Core Design Principles

These principles should drive every agentic AI system.

3.1 Assume Prompt Injection and Model Compromise

Treat any untrusted text as potentially adversarial:

User prompts
RAG content
Tool outputs (emails, webpages, files)
Inter-agent messages

Design so that even if the model "breaks character" and follows malicious instructions, it still cannot:

Directly execute code, SQL, or HTTP
Bypass authorization
Access data outside policy
Trigger high-risk actions without external checks

This is the core Zero Trust assumption for agentic AI.

3.2 Orchestration Layer as Policy Brain

The model is an optimizer, not the authority.

The orchestration layer (backend) must:

Authenticate the user and agent
Enforce RBAC/ABAC and data access policies
Decide which tools may be used, with what parameters
Apply guardrails before and after model calls
Log and audit every step

Model outputs are advisory. Only deterministic code and policies should decide what actually gets executed.

3.3 Constrained Agency and Least Privilege

Give each agent:

A narrow mandate ("support FAQ summarizer", "sales analytics reporter")
Minimal tools needed to fulfil that mandate
Minimal data visibility (per-tenant, per-role, per-task)

Never give an agent:

Direct access to production SQL
Generic "run any HTTP request" tools
Broad "execute arbitrary code" without sandboxing

High-risk operations must require a separate step (human approval or a dedicated privileged service).

3.4 Separation of Concerns

Structure the system into clearly separated layers:

UI / Presentation – AuthN, UX, basic validation, rendering
Orchestration / Policy – Context assembly, policy enforcement, tool mediation
Model inference – Prompt building, LLM invocation
Tool & data access – APIs, MCP, DB, storage
Observability & governance – Central logging, audit, monitoring

Concentrate security logic in orchestration + tools/data so models can be swapped without redoing security.

3.5 Least Data and Purpose Limitation

For each step, send the model only what is needed for that task:

Avoid:

Whole raw tables or entire documents when a summary suffices
PII/PHI/financial details unless absolutely needed
Secrets and credentials (never send at all)

Prefer:

Aggregated or masked views (e.g., counts, statistics)
Domain-specific APIs that abstract raw data

Minimize the blast radius if a prompt is compromised.

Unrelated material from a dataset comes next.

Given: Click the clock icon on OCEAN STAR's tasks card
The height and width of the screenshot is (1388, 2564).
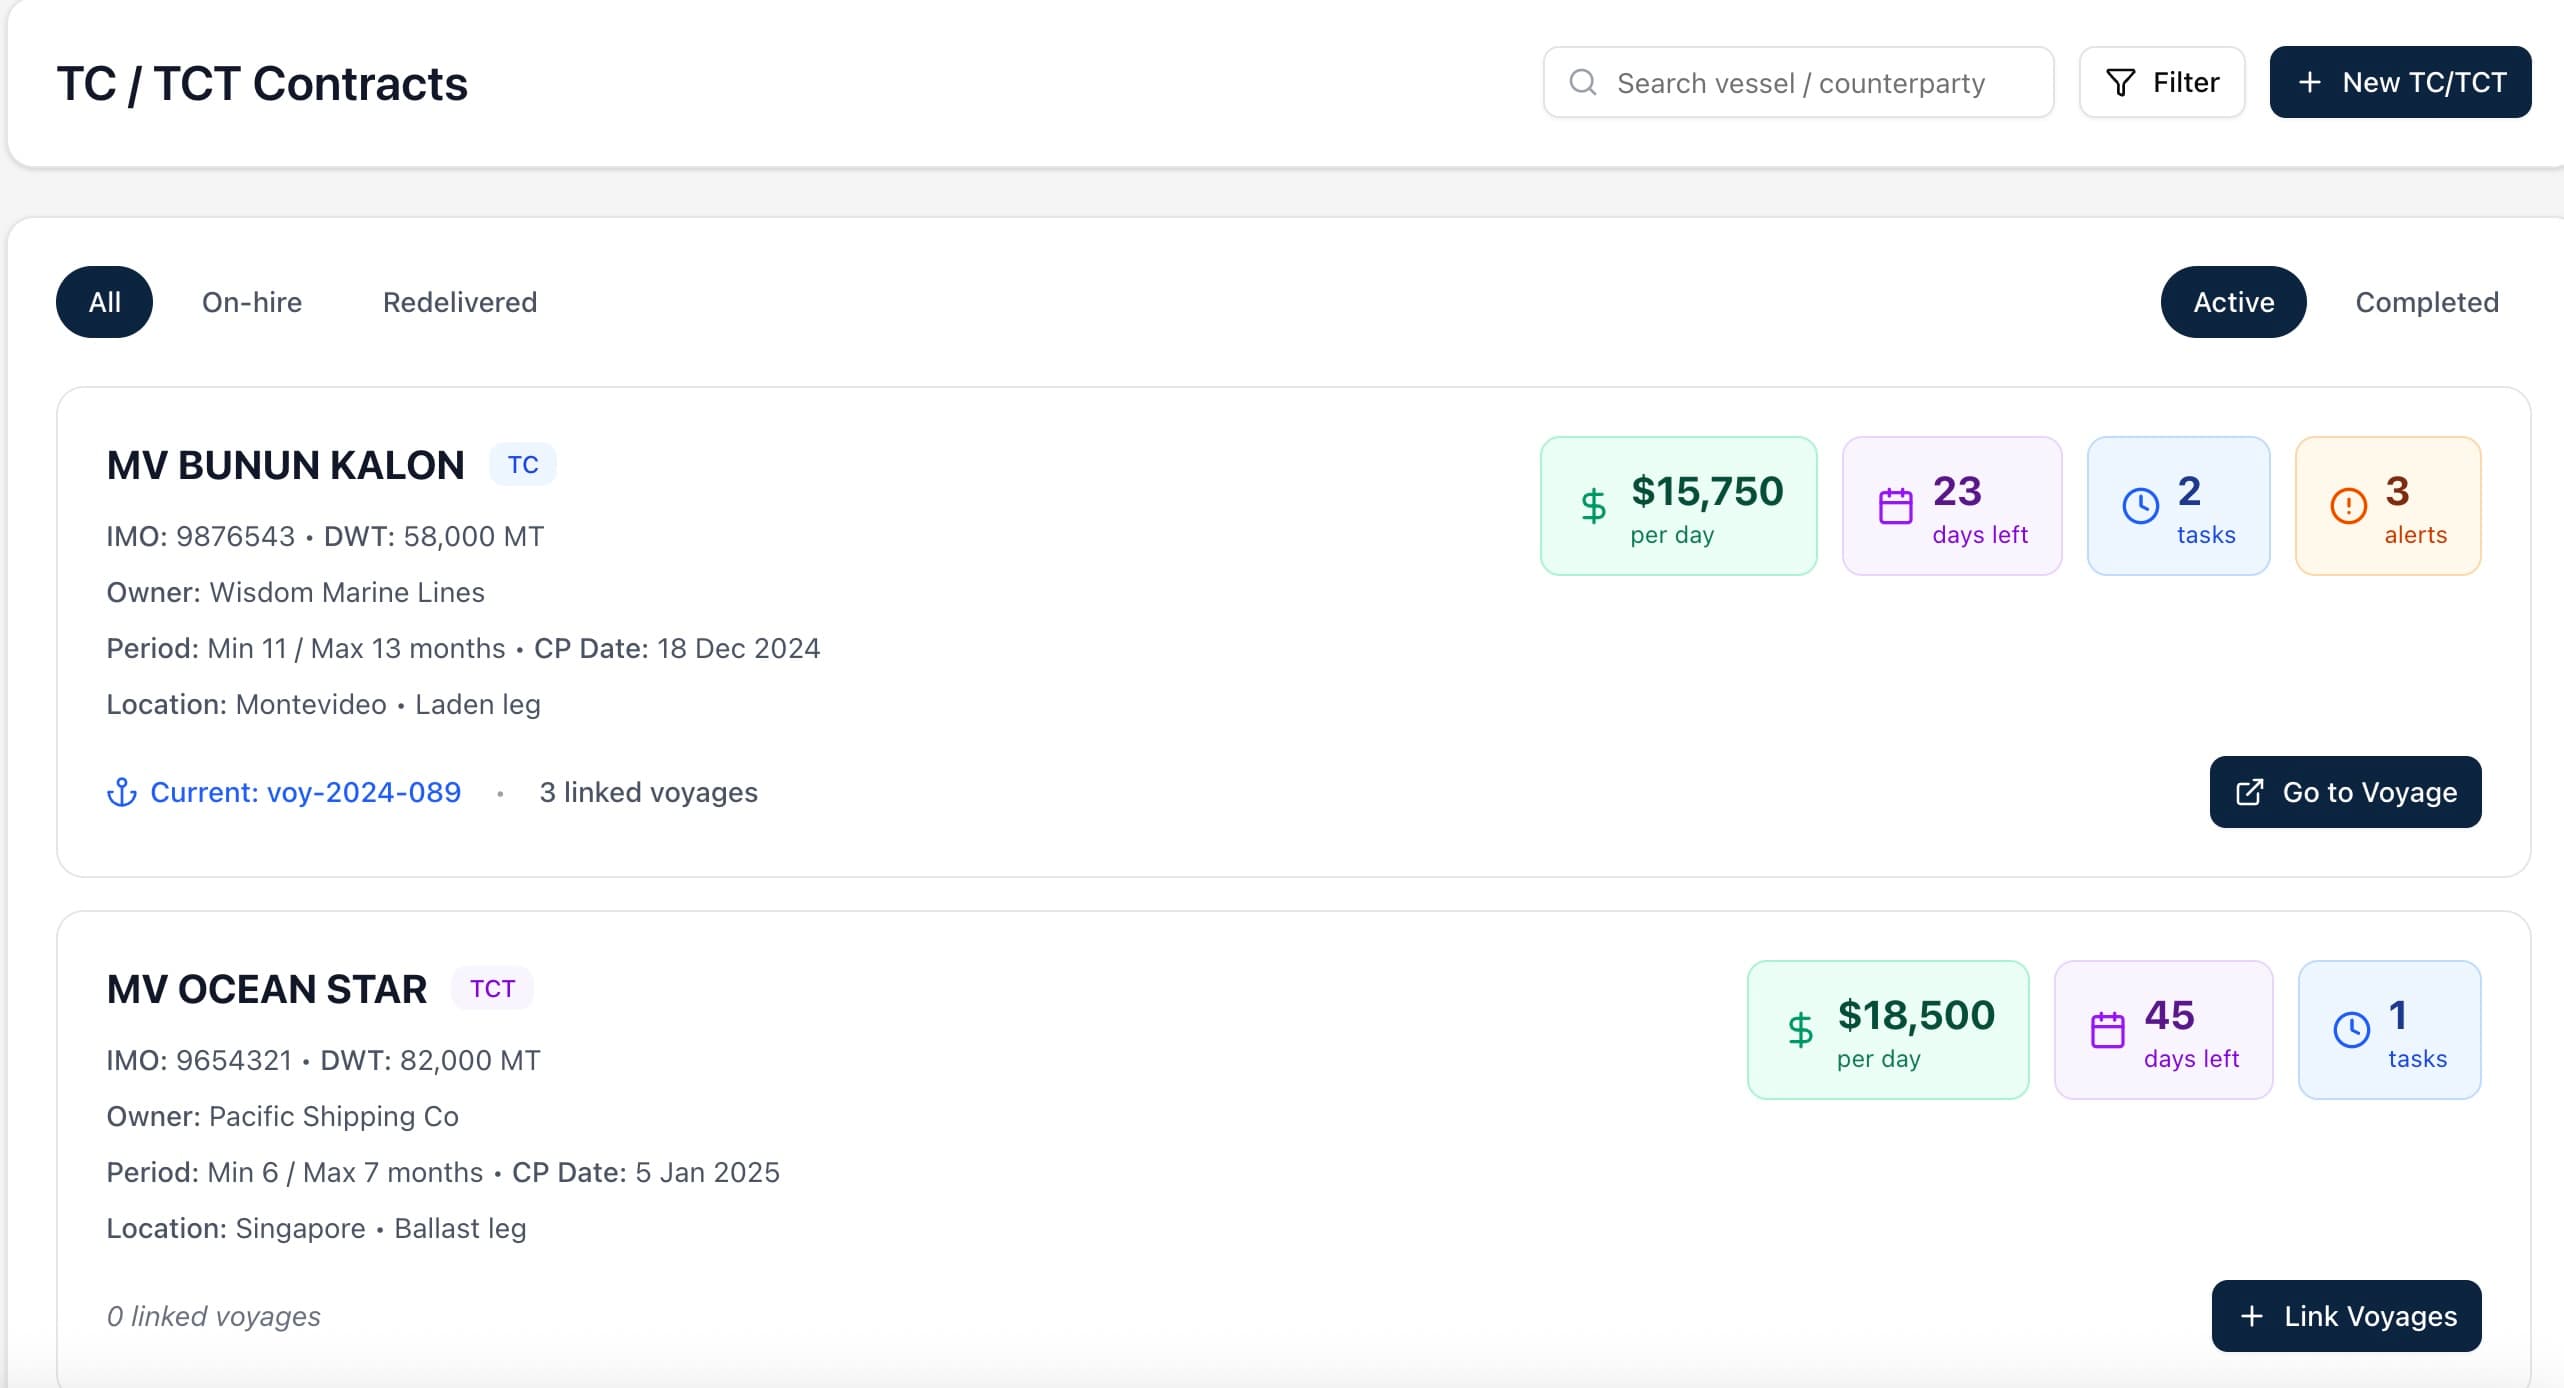Looking at the screenshot, I should click(x=2351, y=1030).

3.6 Defense-in-Depth and Fail-Safe Defaults

Layer protections at:

UI (input limits, CSRF, XSS protection)
Orchestration (authZ, rate limits, guardrails)
Tools (schema validation, business logic checks)
Data (row/document-level access, encryption, retention)
Infrastructure (sandboxing, network policies, monitoring)

If a check fails, or a classifier is uncertain, default to block or escalate, not "allow and hope." For important flows, degrade functionality (e.g., read-only mode) rather than failing open.

3.7 Governance and Traceability

You must be able to answer, for any impactful action:

Which user? Which tenant?
Which agent (and version)?
What prompts, context, and tools were involved?
What data was touched? What changed?

Requirements:

Agents have owners, purposes, and risk classifications.
All high-risk operations are logged in immutable, append-only stores.
There are documented runbooks and owners for AI incidents.